Exercise objective = Reproduce the listing from the line that has "Antipasti (86, 234)" through the line that has "مجموعة أدوات الطبخ (872, 673)", including both of those lines and any request lines between them. Scale each coordinate in the answers by 1.25 and round to the nearest whole number, rounding halves up, while keeping all other text and numbers unchanged.

(Data listing)
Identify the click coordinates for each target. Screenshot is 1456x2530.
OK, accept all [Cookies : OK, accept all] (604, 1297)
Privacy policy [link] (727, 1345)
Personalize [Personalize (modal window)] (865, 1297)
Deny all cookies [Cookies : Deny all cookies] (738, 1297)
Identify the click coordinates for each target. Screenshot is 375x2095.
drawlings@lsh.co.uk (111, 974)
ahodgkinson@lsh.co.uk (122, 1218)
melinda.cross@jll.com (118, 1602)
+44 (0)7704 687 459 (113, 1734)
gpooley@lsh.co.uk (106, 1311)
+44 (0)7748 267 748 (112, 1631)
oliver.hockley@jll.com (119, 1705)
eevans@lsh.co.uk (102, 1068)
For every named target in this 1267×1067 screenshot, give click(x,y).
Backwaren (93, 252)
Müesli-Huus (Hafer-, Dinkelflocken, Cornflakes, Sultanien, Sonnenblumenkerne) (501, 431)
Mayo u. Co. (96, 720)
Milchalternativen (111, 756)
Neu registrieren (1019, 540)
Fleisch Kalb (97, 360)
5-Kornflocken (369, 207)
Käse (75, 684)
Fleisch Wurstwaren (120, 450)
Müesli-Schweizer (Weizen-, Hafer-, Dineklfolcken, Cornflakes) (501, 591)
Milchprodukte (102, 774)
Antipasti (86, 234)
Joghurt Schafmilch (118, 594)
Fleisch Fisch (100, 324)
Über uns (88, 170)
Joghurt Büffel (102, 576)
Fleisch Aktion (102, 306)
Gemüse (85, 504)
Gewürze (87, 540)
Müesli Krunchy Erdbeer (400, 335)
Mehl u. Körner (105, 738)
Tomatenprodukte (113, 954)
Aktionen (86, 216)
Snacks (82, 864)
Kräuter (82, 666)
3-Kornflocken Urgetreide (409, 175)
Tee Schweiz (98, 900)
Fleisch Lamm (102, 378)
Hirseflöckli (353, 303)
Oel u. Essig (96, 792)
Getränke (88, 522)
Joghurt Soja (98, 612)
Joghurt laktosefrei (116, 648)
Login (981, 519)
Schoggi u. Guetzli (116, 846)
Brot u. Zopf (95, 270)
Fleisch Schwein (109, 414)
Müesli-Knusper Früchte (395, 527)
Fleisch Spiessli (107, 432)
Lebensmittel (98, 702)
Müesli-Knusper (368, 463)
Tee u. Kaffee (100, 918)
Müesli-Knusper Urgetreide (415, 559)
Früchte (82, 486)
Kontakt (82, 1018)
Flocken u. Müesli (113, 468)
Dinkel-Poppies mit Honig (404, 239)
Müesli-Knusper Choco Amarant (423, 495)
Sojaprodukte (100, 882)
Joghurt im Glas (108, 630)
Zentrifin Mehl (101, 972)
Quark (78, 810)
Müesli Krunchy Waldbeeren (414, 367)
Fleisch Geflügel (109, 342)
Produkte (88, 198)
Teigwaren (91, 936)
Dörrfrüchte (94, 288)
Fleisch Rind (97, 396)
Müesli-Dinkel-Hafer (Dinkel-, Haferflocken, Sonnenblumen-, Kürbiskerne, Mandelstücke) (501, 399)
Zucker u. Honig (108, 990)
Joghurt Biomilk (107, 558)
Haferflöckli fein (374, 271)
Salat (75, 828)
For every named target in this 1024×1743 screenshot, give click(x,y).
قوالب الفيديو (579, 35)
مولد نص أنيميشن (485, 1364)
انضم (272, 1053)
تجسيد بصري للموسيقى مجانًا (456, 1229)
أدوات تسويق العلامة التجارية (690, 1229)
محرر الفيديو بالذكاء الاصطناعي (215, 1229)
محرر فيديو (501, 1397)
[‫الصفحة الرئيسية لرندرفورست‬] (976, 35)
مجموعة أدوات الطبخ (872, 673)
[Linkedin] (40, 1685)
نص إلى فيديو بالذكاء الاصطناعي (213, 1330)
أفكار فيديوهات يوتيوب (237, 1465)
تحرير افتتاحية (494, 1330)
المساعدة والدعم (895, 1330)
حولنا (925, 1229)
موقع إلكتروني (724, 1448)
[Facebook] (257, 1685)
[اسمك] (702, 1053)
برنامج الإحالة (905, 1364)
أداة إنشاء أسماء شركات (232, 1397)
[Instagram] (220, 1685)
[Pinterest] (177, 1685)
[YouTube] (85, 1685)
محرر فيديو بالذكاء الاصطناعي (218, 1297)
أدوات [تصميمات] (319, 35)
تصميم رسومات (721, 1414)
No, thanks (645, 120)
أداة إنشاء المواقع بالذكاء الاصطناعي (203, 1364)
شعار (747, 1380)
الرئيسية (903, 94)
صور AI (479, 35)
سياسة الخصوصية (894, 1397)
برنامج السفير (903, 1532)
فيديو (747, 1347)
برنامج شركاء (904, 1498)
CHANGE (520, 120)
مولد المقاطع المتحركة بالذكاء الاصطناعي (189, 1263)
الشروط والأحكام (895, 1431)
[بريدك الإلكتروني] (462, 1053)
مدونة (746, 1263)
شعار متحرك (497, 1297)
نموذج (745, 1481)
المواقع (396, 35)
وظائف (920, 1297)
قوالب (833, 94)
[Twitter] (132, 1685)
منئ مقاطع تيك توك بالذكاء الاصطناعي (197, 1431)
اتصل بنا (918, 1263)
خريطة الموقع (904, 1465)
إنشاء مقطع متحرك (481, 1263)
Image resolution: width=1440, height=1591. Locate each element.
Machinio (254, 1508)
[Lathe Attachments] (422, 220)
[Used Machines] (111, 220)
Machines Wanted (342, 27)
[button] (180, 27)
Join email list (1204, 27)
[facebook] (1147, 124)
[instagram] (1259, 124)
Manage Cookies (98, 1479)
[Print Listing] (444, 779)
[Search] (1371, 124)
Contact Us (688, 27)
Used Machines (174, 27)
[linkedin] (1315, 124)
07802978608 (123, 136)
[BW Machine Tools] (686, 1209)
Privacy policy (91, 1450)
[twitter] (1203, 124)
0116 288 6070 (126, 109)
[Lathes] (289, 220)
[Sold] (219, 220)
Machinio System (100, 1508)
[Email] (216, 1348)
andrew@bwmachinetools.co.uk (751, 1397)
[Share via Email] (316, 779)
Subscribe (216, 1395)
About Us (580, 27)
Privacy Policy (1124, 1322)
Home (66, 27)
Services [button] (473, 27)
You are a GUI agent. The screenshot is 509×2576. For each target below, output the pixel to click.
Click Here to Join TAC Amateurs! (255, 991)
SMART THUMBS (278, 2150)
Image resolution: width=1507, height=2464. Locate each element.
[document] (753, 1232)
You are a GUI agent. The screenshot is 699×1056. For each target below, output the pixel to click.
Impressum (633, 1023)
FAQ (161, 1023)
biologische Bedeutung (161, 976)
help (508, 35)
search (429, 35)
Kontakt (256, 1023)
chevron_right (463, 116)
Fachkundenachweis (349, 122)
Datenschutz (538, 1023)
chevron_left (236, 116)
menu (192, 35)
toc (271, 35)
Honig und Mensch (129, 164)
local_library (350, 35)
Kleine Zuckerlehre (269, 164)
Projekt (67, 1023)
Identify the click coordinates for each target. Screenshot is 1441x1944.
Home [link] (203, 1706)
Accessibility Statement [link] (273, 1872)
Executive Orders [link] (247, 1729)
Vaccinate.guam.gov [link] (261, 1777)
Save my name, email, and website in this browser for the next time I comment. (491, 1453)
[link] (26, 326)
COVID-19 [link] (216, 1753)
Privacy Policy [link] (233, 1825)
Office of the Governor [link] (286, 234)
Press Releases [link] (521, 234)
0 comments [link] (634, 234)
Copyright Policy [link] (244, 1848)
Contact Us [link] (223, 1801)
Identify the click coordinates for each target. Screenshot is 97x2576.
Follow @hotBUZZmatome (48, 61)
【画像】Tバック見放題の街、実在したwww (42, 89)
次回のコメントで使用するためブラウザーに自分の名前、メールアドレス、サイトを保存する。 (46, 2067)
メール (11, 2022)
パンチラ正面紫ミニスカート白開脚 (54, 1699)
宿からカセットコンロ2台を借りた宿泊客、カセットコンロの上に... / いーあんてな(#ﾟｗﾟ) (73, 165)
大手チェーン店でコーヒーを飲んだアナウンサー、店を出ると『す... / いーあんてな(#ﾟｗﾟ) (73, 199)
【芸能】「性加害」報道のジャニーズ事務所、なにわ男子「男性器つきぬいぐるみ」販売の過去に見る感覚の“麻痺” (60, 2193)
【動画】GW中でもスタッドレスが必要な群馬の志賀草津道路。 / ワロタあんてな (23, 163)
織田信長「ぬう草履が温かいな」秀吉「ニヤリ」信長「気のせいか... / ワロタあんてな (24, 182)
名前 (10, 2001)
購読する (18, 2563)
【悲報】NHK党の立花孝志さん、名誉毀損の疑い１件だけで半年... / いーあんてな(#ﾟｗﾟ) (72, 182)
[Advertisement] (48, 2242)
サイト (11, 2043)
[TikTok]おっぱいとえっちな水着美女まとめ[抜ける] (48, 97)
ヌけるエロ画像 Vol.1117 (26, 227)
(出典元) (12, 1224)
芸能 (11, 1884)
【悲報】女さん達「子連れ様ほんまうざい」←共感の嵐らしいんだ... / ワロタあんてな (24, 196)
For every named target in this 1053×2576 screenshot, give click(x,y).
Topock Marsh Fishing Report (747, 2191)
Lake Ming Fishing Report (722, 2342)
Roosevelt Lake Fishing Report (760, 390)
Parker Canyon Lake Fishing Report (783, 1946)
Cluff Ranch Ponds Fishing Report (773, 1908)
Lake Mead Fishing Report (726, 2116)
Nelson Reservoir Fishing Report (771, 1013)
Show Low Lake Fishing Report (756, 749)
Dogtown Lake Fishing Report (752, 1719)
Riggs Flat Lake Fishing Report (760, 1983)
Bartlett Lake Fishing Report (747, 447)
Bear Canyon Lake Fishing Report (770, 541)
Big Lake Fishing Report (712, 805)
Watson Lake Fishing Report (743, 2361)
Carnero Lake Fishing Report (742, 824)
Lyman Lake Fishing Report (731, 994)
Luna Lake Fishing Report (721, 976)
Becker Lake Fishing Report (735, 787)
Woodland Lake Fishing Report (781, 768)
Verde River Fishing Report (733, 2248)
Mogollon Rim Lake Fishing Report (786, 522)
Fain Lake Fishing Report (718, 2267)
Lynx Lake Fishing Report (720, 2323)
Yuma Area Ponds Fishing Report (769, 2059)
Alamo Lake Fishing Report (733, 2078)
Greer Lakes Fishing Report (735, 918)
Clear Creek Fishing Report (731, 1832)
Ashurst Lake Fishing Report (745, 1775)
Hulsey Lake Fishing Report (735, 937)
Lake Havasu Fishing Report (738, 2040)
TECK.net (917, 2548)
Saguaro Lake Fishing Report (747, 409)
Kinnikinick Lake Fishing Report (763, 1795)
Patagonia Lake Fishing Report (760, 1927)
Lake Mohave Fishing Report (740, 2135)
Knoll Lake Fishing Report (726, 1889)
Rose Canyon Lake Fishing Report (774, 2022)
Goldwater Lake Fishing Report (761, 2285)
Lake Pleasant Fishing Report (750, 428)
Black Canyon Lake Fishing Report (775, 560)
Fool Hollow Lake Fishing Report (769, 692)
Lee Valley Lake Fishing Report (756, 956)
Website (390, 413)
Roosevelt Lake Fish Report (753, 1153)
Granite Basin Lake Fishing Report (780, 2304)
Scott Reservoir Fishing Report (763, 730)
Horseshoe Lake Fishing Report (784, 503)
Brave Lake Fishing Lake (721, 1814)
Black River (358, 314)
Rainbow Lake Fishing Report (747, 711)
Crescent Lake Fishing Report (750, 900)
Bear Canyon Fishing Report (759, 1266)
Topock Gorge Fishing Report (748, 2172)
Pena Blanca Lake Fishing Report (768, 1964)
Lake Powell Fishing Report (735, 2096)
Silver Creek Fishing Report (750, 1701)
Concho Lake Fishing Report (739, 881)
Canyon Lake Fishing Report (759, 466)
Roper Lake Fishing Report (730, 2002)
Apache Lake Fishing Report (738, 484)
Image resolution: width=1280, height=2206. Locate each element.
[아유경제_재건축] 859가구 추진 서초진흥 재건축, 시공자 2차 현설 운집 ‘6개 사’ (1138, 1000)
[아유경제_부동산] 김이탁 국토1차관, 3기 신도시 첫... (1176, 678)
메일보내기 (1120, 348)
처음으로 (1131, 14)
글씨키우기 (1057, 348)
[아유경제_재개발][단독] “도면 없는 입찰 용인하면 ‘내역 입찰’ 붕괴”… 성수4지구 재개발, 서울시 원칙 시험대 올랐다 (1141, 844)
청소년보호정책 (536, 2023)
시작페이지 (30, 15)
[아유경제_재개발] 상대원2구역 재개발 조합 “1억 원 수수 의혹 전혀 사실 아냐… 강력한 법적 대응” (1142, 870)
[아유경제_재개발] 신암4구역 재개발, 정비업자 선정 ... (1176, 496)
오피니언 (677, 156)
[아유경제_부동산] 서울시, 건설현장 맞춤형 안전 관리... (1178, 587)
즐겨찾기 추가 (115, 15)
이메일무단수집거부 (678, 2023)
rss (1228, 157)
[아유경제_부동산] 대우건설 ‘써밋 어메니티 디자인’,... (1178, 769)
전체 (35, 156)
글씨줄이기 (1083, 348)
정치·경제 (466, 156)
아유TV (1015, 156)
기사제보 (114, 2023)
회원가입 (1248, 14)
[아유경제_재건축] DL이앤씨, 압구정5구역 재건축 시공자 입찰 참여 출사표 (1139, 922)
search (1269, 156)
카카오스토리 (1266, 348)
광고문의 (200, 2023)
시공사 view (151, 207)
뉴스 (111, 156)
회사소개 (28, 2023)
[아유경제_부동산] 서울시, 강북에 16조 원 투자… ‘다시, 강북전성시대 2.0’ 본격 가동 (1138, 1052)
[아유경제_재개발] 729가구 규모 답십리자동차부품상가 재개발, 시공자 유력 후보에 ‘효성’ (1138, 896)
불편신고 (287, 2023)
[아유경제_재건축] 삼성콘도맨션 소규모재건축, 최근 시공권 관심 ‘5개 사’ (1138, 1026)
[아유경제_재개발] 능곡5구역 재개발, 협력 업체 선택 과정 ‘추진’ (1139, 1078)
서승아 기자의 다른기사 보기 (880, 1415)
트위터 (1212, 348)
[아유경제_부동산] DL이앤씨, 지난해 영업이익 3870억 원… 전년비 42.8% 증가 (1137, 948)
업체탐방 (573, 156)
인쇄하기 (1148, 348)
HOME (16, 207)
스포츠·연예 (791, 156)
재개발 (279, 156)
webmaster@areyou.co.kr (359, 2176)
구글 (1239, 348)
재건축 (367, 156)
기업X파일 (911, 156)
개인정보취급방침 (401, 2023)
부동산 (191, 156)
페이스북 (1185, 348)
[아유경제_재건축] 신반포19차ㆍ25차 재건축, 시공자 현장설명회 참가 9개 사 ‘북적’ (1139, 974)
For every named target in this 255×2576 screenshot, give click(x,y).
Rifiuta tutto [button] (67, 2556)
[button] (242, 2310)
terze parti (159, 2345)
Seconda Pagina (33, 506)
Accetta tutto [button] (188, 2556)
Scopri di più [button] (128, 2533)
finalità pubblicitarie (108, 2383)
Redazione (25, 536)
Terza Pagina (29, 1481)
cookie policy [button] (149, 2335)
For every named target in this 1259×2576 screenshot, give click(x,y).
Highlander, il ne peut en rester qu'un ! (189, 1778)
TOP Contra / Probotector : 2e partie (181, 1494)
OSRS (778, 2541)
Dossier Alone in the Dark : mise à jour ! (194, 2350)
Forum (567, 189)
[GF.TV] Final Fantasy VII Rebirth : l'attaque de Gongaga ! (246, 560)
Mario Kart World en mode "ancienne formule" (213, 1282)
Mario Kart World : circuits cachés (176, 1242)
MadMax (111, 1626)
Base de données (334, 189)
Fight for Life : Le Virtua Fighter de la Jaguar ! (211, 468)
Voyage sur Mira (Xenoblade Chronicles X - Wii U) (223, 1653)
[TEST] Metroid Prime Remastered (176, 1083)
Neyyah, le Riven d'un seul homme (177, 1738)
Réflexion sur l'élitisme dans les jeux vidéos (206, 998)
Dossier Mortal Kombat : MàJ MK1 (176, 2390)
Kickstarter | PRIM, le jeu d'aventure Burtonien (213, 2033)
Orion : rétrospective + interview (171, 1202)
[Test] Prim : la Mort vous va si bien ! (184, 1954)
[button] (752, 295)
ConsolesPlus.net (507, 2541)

Completed exercise =
Antipasti (108, 293)
Joghurt Schafmilch (148, 743)
Fleisch Fisch (125, 405)
Über uns (110, 213)
Joghurt Büffel (128, 720)
Fleisch Aktion (128, 383)
Gemüse (106, 630)
Gewürze (109, 675)
Müesli Krunchy Erdbeer (500, 419)
Mehl u. Körner (131, 923)
Tomatenprodukte (141, 1193)
Aktionen (108, 270)
Snacks (103, 1080)
Kräuter (103, 833)
3-Kornflocken Urgetreide (511, 219)
Tee Schweiz (123, 1125)
Fleisch Lamm (128, 473)
Hirseflöckli (441, 379)
Oel u. Essig (120, 990)
Getränke (110, 653)
Joghurt Soja (123, 765)
Joghurt laktosefrei (145, 810)
Login (1226, 649)
Schoggi u. Guetzli (145, 1058)
Brot u. Zopf (119, 338)
Fleisch Schwein (136, 518)
Müesli-Knusper Früchte (494, 659)
Fleisch Spiessli (134, 540)
Lebensmittel (123, 878)
Müesli-Knusper (460, 579)
Tee u. Kaffee (125, 1148)
Müesli-Knusper Urgetreide (519, 699)
Früchte (103, 608)
Kontakt (103, 1273)
Flocken u. Müesli (141, 585)
Dinkel-Poppies mit Honig (505, 299)
Müesli-Knusper Choco Amarant (529, 619)
Sojaprodukte (125, 1103)
Joghurt im Glas (135, 788)
Zentrifin Mehl (126, 1215)
Quark (98, 1013)
Müesli Krunchy Waldbeeren (518, 459)
Fleisch Geflügel (136, 428)
Produkte (110, 248)
Teigwaren (114, 1170)
Dörrfrüchte (118, 360)
Fleisch Rind (121, 495)
Müesli-Dinkel-Hafer (Dinkel-, Haferflocken, Sonnenblumen-, Kürbiskerne, Mandelstücke) (626, 499)
Zucker u. Honig (135, 1238)
Joghurt Biomilk (134, 698)
Haferflöckli fein (468, 339)
Salat (94, 1035)
For every named target in this 1024×1743 screenshot, give click(x,y).
قوالب الفيديو (724, 44)
مولد نص أنيميشن (606, 1705)
انضم (340, 1316)
تجسيد بصري للموسيقى مجانًا (570, 1536)
أدوات تسويق العلامة التجارية (863, 1536)
محرر الفيديو بالذكاء الاصطناعي (269, 1536)
محرر فيديو (626, 1746)
[‫الصفحة الرئيسية لرندرفورست‬] (1220, 44)
مجموعة أدوات الطبخ (1090, 841)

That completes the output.